+++ RECORDS SUPPLIED
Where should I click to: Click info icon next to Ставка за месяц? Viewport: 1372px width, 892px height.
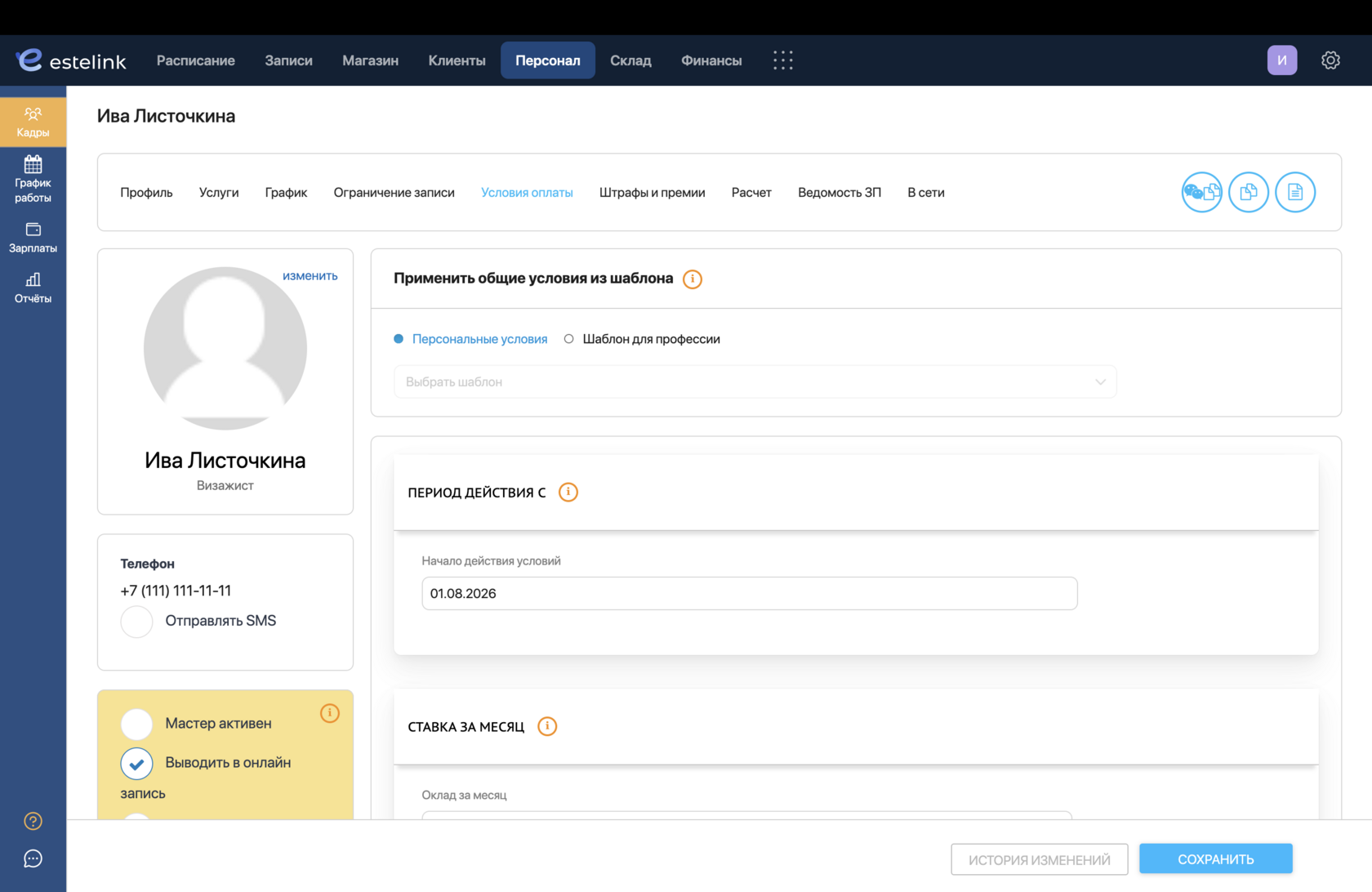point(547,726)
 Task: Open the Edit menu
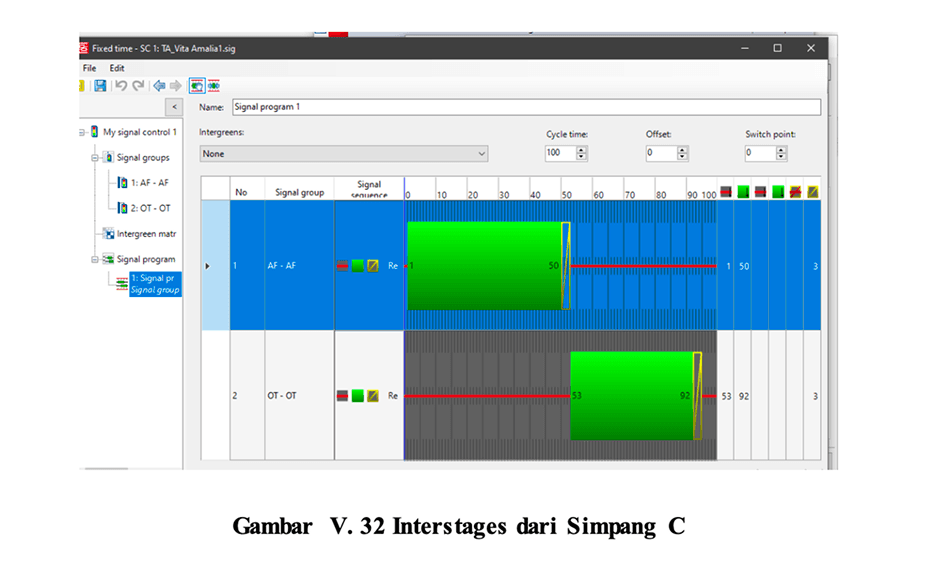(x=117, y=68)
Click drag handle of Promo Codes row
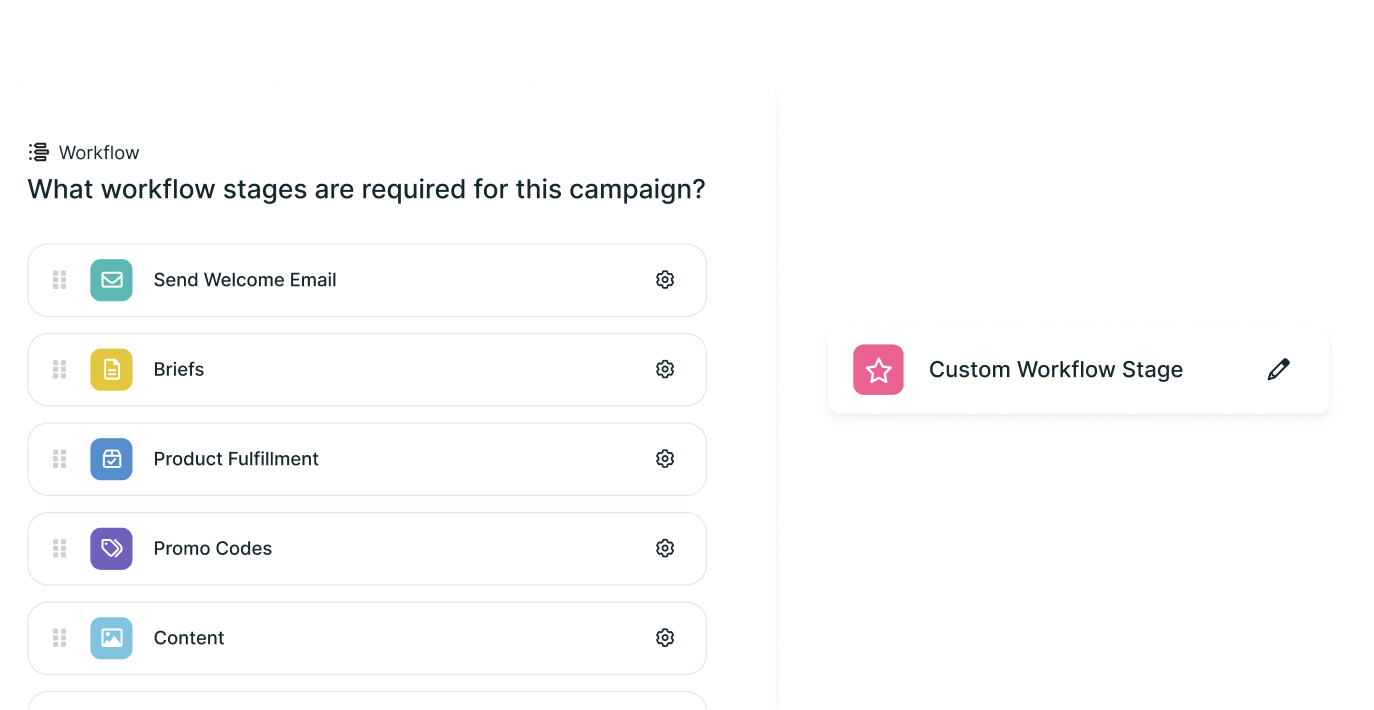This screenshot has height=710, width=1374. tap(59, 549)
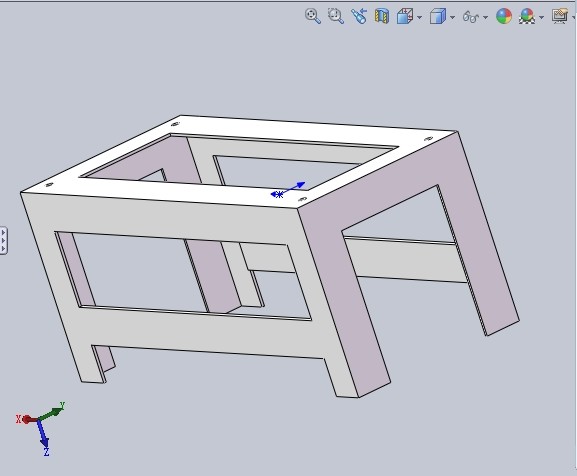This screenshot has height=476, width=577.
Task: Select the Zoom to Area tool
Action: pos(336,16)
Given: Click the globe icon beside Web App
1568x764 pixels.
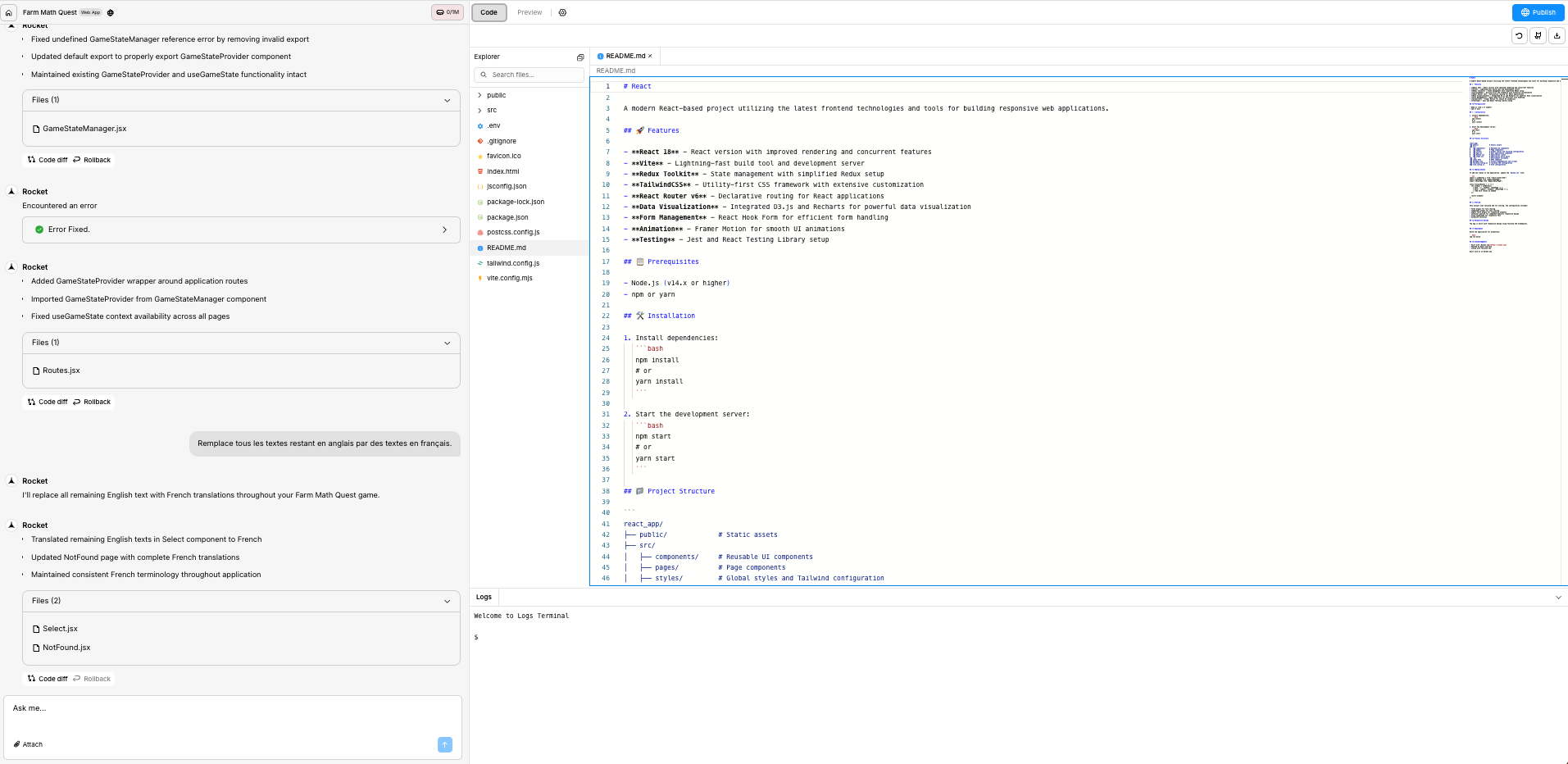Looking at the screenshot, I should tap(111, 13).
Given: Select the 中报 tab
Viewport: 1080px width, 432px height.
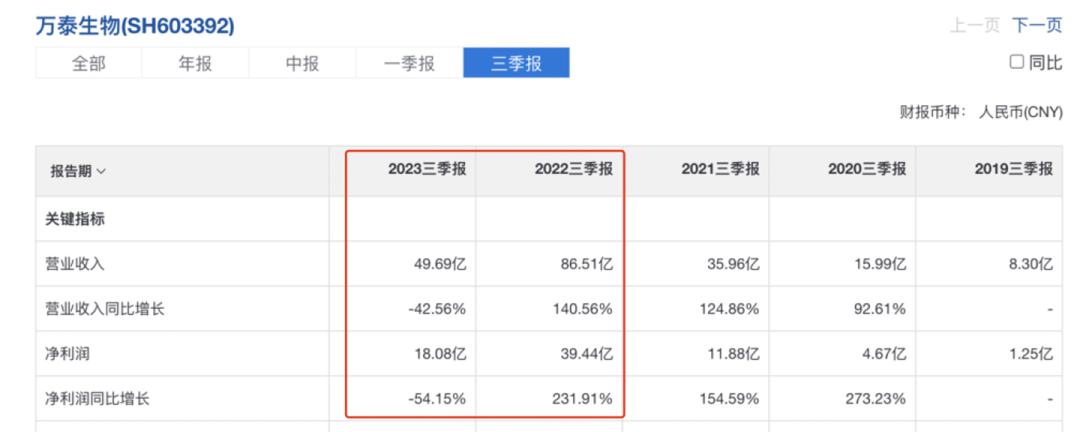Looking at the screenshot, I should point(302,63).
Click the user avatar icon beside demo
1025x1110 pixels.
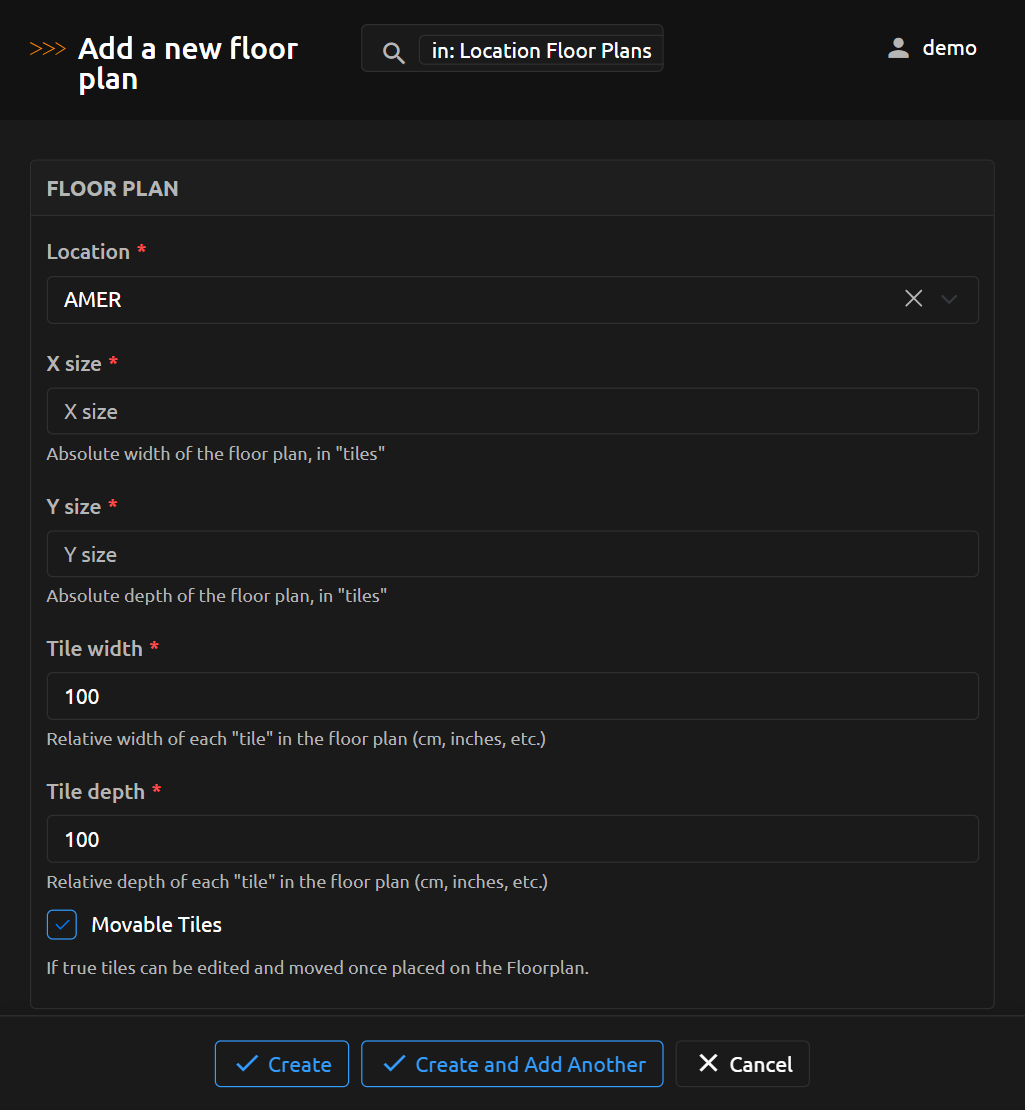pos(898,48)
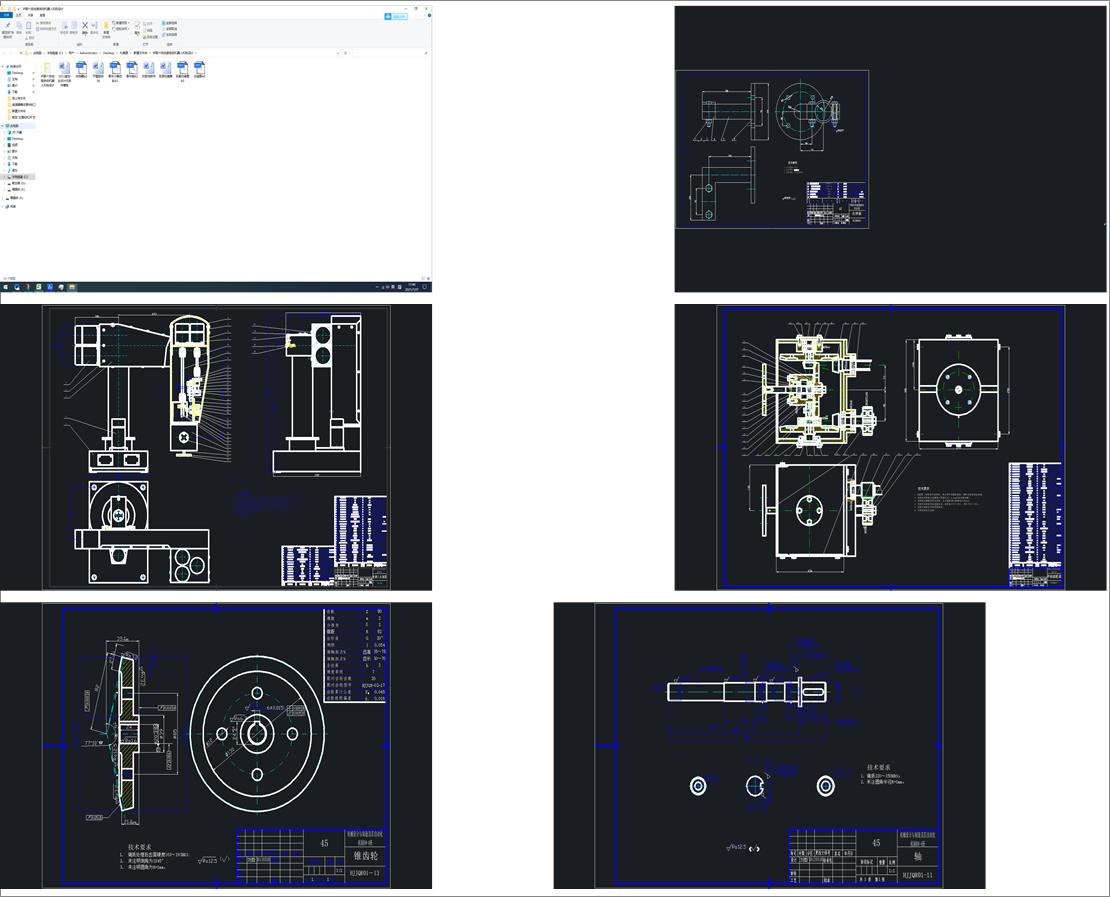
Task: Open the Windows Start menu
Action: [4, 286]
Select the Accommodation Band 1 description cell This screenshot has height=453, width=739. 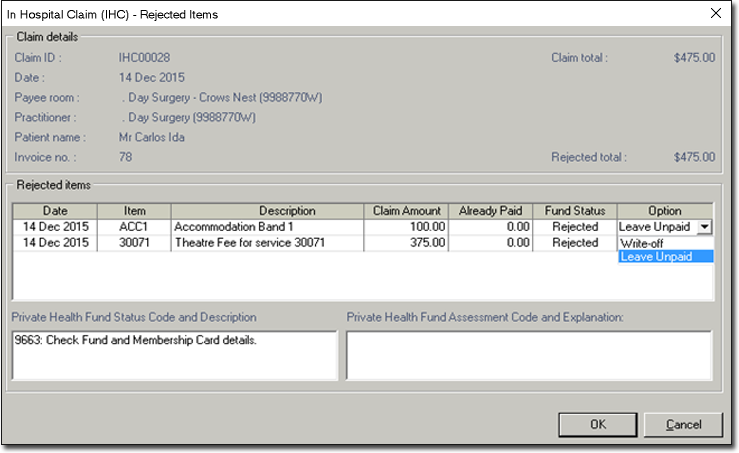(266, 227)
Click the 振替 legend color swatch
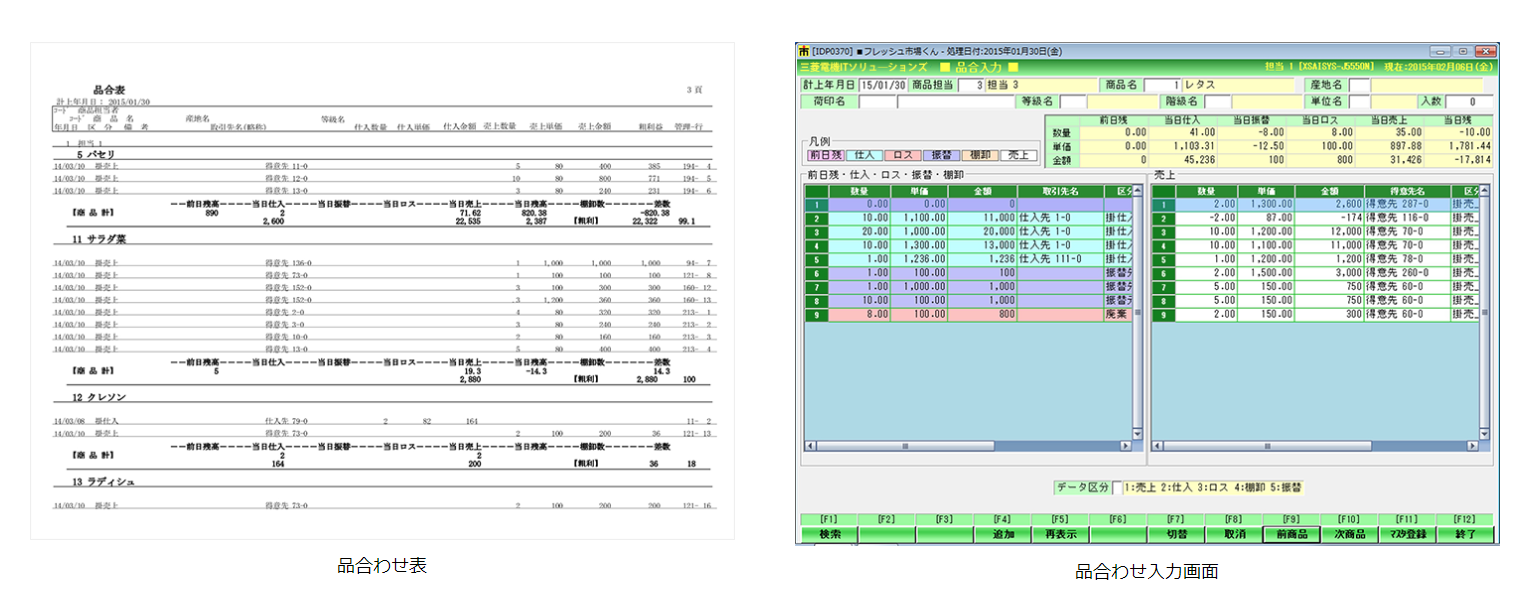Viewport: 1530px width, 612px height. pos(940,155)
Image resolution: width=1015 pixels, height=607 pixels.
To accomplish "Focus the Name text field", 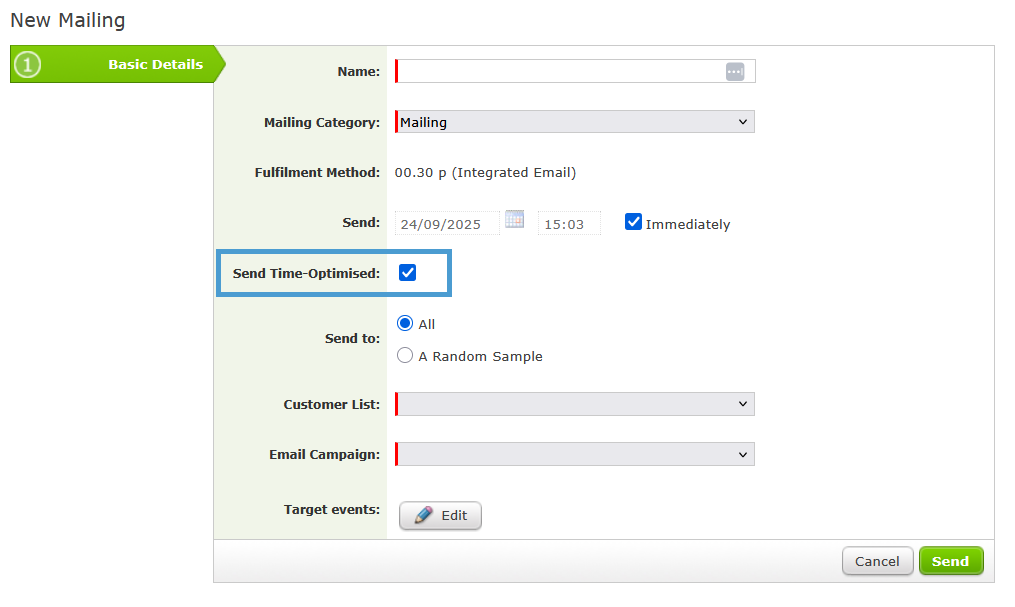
++++++
(AIM OF THE EXERCISE):
Each line above with the string "Given" in it should be located and copied.

(OUTPUT OF THE EXERCISE):
Given: Click the globe icon beside Web App
Given: Select the 中报 tab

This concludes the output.